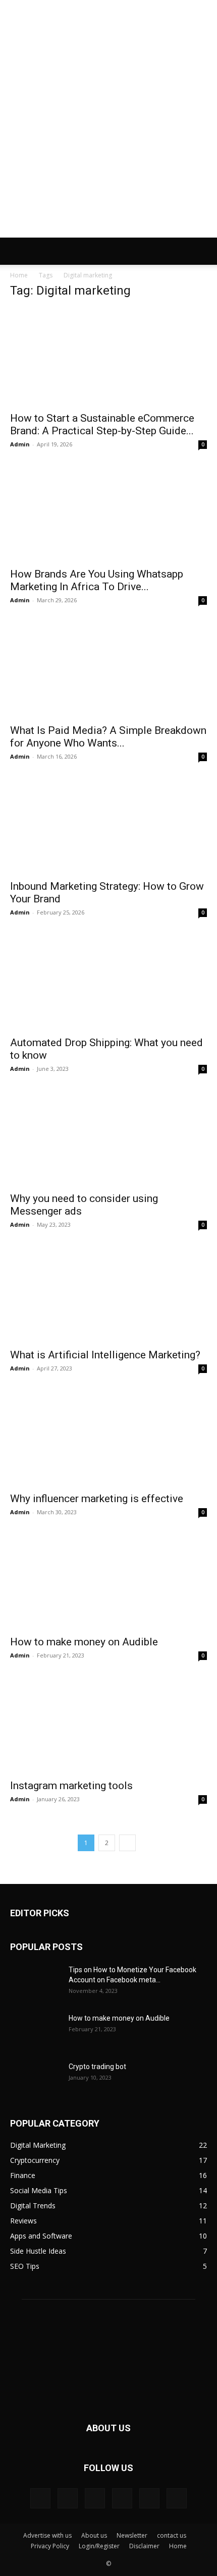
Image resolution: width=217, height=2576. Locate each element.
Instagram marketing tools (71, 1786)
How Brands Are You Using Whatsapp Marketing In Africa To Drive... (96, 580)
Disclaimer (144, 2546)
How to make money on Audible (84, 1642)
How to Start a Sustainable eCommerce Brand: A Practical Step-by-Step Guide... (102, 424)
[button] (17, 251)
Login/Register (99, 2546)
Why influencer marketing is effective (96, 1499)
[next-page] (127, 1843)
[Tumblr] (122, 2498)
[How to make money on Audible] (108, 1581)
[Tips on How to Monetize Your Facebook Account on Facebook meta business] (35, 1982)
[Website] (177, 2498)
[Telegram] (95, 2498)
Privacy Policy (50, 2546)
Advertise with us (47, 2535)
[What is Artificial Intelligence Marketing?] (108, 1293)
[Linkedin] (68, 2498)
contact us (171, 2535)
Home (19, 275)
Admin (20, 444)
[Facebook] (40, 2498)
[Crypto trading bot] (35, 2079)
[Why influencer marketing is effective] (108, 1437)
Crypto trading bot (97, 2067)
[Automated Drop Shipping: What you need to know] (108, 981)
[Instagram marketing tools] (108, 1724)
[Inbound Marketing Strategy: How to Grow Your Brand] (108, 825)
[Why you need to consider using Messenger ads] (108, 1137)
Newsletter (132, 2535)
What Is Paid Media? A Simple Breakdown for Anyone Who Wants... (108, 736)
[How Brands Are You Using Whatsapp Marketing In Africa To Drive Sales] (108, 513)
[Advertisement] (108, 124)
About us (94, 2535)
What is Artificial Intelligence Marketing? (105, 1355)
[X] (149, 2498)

What you need to do:
For this task, copy exactly the line with "Drive... (96, 580)" and the lines that come after it, stopping at the end of the material above.

Response area:
How Brands Are You Using Whatsapp Marketing In Africa To Drive... (96, 580)
Disclaimer (144, 2546)
How to make money on Audible (84, 1642)
How to Start a Sustainable eCommerce Brand: A Practical Step-by-Step Guide... (102, 424)
[button] (17, 251)
Login/Register (99, 2546)
Why influencer marketing is effective (96, 1499)
[next-page] (127, 1843)
[Tumblr] (122, 2498)
[How to make money on Audible] (108, 1581)
[Tips on How to Monetize Your Facebook Account on Facebook meta business] (35, 1982)
[Website] (177, 2498)
[Telegram] (95, 2498)
Privacy Policy (50, 2546)
Advertise with us (47, 2535)
[What is Artificial Intelligence Marketing?] (108, 1293)
[Linkedin] (68, 2498)
contact us (171, 2535)
Home (19, 275)
Admin (20, 444)
[Facebook] (40, 2498)
[Crypto trading bot] (35, 2079)
[Why influencer marketing is effective] (108, 1437)
Crypto trading bot (97, 2067)
[Automated Drop Shipping: What you need to know] (108, 981)
[Instagram marketing tools] (108, 1724)
[Inbound Marketing Strategy: How to Grow Your Brand] (108, 825)
[Why you need to consider using Messenger ads] (108, 1137)
Newsletter (132, 2535)
What Is Paid Media? A Simple Breakdown for Anyone Who Wants... (108, 736)
[How Brands Are You Using Whatsapp Marketing In Africa To Drive Sales] (108, 513)
[Advertisement] (108, 124)
About us (94, 2535)
What is Artificial Intelligence Marketing? (105, 1355)
[X] (149, 2498)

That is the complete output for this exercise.